Perhaps because he was more relieved than he was prepared to acknowledge, Mr Thewless paid his fare without inquiry. He was then led, by a female servant markedly more disposed to hospitality than deference, across the decaying terrace and into the presence of the persons beneath the umbrella. He had only time to remark, with a twinge of obscure misgiving, that the lady was none other than his old acquaintance, Miss Liberty, when his attention was commanded by the volubility of his host.

‘My dear sir, I’m delighted to see you safe – most delighted. Gracie! bring another pot of tea… Yes, very pleased indeed and I hope you’re not unduly fatigued. Dinner, woman – dinner? Hold your tongue and do as you’re told – am I to be dinnered in my own house when I choose that it shall be tea-time still?… I think you know Miss Liberty. She took charge of Humphrey, you know – a nice lad, Bernard’s boy, and intelligent, I’d be inclined to say – took charge of him, you know, and they went off to search for you in Tannian’s car. But here you are, after the rascals have done their damnedest, eh?’

‘Done their damnedest?’ Mr Thewless was disturbed.

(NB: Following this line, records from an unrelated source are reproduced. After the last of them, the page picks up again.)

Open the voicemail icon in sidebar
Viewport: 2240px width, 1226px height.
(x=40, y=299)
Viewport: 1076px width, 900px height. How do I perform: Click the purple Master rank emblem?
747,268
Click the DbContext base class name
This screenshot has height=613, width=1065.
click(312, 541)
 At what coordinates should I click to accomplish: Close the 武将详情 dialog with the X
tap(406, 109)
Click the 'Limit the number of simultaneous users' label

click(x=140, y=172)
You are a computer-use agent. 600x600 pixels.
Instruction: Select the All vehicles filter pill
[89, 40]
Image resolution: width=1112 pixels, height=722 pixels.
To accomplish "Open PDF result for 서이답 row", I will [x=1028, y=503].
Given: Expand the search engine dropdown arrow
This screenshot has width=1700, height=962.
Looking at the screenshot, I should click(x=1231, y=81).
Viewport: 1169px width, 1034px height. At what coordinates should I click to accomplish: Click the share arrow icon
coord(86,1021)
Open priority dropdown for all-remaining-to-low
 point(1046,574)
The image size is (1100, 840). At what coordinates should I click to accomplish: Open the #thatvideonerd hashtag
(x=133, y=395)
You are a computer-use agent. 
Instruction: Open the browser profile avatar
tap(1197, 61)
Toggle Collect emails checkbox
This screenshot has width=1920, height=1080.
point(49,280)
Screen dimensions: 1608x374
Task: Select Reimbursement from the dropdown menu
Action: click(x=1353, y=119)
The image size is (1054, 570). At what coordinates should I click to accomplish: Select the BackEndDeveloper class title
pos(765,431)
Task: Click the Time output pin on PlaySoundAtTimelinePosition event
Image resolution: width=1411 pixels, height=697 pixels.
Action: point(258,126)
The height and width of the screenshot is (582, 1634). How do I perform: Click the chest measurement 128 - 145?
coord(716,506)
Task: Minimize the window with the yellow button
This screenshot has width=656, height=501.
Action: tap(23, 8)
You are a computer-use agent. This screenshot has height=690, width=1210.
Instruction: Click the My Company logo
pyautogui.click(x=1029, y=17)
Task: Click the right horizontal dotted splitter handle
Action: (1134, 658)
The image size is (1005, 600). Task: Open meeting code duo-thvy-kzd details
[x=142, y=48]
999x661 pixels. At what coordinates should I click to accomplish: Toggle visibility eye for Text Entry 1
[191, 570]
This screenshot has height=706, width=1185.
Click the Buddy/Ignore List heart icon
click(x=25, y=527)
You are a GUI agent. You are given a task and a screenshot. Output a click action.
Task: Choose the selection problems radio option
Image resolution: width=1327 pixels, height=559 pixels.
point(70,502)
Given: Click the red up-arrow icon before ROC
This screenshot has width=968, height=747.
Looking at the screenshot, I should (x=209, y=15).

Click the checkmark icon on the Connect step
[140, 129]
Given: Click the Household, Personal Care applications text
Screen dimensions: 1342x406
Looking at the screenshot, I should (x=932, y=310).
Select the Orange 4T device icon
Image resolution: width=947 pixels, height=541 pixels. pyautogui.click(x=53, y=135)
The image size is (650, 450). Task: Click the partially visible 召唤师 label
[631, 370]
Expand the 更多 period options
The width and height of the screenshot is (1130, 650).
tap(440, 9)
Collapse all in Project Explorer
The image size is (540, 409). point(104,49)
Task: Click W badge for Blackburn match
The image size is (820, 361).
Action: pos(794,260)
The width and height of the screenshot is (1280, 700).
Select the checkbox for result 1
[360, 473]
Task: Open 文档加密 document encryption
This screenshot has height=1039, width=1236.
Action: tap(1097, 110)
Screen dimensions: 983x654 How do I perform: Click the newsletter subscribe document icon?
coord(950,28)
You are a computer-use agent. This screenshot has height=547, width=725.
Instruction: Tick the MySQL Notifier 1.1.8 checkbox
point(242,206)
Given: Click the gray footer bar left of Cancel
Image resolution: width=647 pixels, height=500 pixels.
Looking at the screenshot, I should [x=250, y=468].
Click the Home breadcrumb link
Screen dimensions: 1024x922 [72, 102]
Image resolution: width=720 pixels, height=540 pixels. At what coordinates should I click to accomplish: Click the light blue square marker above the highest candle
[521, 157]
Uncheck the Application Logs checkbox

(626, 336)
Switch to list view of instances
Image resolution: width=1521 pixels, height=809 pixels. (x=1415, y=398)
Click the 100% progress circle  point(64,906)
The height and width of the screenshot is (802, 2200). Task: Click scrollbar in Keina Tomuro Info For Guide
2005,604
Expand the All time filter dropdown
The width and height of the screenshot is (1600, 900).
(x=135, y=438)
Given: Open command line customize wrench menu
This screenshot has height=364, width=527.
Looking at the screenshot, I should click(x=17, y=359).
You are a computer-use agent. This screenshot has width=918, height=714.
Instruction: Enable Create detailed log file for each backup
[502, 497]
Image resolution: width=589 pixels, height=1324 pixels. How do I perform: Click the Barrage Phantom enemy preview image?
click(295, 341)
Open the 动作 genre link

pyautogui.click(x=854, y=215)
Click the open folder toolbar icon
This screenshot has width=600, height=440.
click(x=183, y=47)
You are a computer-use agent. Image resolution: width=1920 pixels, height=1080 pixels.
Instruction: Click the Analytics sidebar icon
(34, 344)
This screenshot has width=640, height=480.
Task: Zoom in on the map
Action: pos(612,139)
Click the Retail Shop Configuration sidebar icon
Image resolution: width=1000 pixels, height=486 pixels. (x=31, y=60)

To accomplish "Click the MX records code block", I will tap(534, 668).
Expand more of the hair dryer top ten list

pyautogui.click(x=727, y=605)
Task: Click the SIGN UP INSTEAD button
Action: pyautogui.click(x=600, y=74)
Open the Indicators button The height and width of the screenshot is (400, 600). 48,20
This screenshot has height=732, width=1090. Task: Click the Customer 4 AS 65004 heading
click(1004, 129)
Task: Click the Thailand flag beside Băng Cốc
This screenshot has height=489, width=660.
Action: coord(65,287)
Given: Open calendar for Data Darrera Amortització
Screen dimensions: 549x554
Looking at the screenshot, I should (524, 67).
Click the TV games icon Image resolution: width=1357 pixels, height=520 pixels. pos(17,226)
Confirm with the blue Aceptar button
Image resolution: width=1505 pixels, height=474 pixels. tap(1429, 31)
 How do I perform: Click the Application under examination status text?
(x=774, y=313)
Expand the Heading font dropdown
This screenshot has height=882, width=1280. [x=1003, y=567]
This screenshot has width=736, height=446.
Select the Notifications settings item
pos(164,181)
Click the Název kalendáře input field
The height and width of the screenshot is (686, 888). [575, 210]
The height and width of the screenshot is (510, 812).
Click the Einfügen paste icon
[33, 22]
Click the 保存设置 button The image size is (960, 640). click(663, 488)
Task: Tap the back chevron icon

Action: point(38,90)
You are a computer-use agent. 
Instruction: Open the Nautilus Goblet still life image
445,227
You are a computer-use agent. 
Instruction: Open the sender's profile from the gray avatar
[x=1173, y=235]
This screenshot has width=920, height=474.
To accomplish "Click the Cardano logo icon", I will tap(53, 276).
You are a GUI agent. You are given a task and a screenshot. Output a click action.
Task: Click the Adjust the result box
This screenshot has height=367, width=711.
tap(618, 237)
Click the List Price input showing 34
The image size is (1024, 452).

But Mr Bolderwood largely laughed. ‘No animus, of course; nothing directed against you in particular, my dear sir. But first they let fly at you with a railway accident and then with this odd ambulance affair, eh? It’s their stupidity, you know. All the Irish are intensely stupid. Charming, of course; full of poetry and often extremely industrious; religious too – positively religious to a fault.’ Mr Bolderwood paused for a moment, and Mr Thewless conjectured that he was proposing to supply this last statement with some larger theological context. But all he did was to take breath the more effectively to shout across the length of the terrace: ‘Gracie, send out another fruit cake! And tell that woman to stop feeding the fowls.’ Mr Bolderwood turned this time to Miss Liberty. ‘Positively,’ he said, ‘I won’t feed the fowls if the fowls refuse to feed me. Would you believe, now, that there’s not an egg in the place, and that they won’t even send up a dozen – not a dozen, mark you! – from the village? And on a day, as Ivor there would tell you, that I distinctly had it in mind to order an omelette for dinner. By the way, I hope you’ll stop for a meal?’